Exercise description: Set down only the lines from the one containing "The image size is (1193, 458)." through the final line of the entries below, exactly as they stand, with no pictures.

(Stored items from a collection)
━━━━━━━━

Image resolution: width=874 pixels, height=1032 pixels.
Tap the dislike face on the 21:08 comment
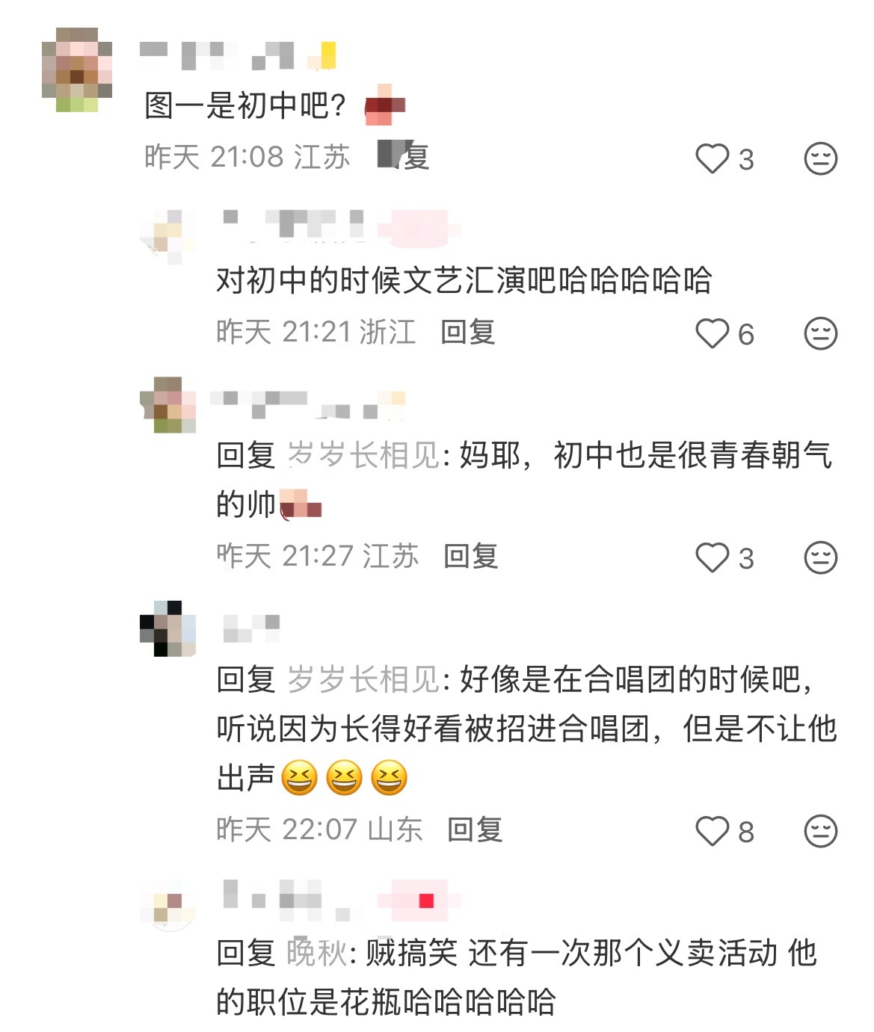[820, 158]
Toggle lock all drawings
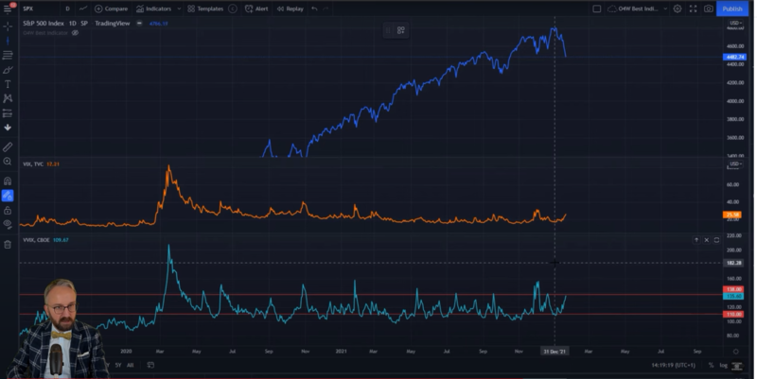 point(8,210)
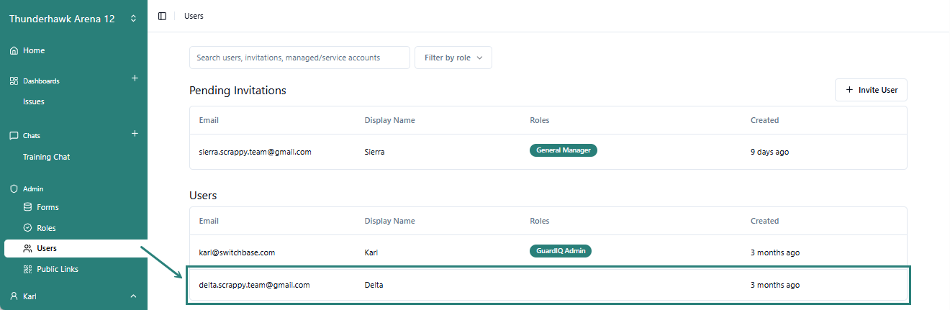Click the Roles checkmark icon
The height and width of the screenshot is (310, 950).
point(28,228)
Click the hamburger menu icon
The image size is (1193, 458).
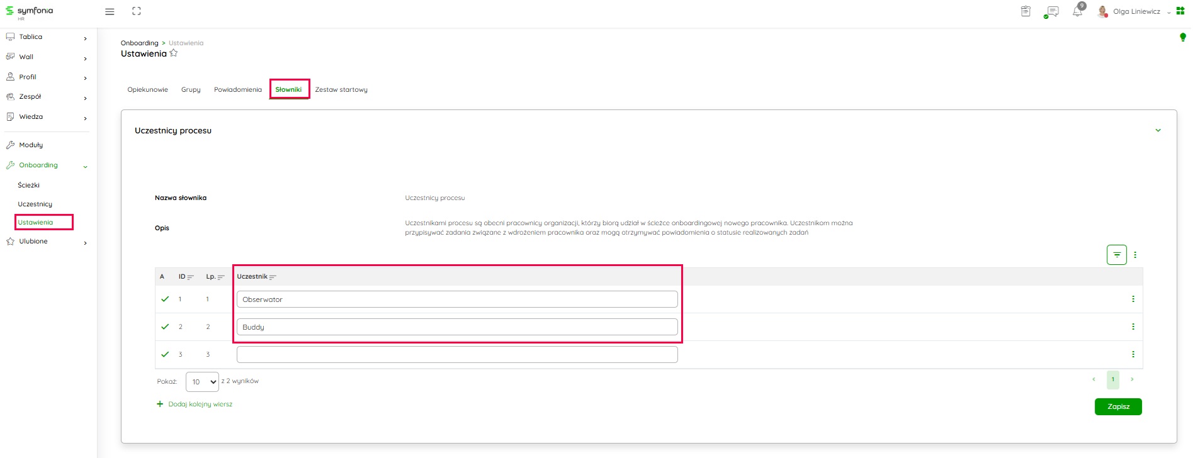point(110,11)
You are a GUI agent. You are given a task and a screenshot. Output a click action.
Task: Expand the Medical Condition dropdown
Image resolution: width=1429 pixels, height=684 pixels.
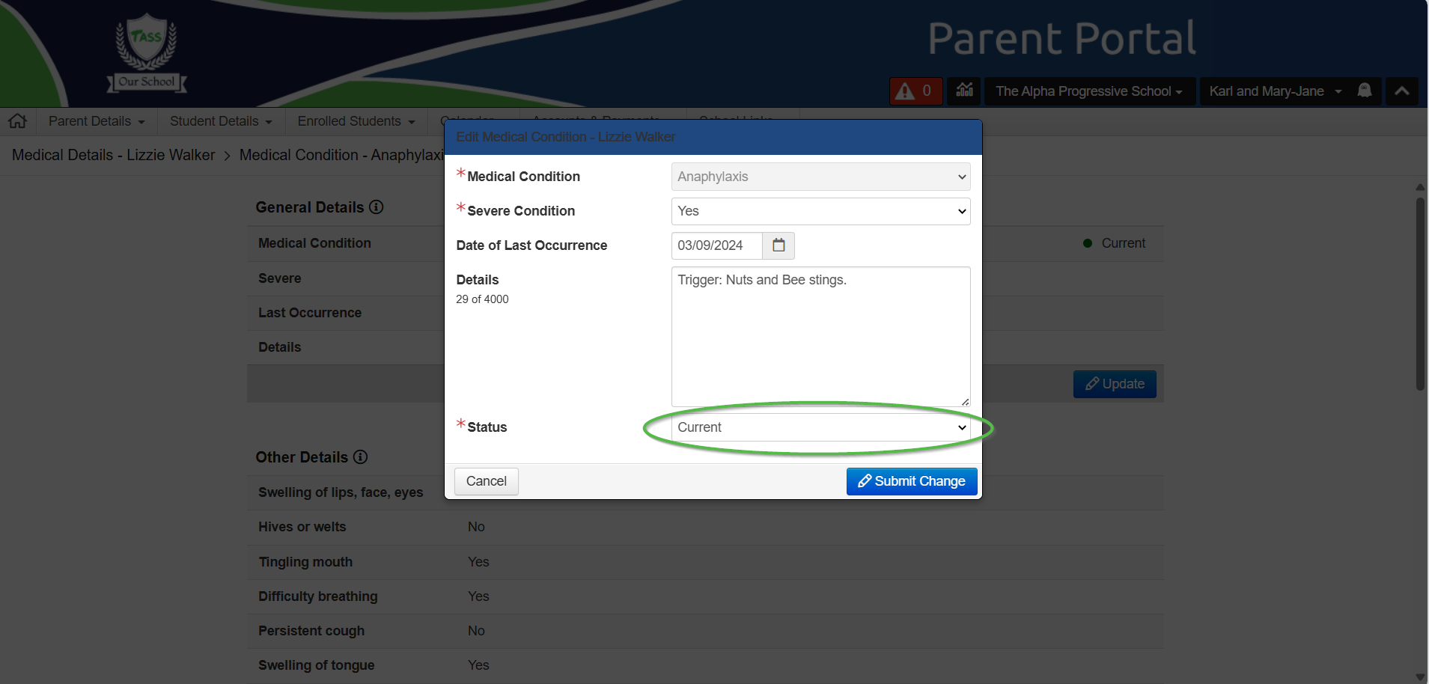[820, 177]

━━━━━━━━

Answer to the problem:
The image size is (1193, 458).
point(110,11)
You are a GUI agent. You are given a task and a screenshot. Output a click action.
Task: Expand the Medical Condition dropdown
Image resolution: width=1429 pixels, height=684 pixels.
[820, 177]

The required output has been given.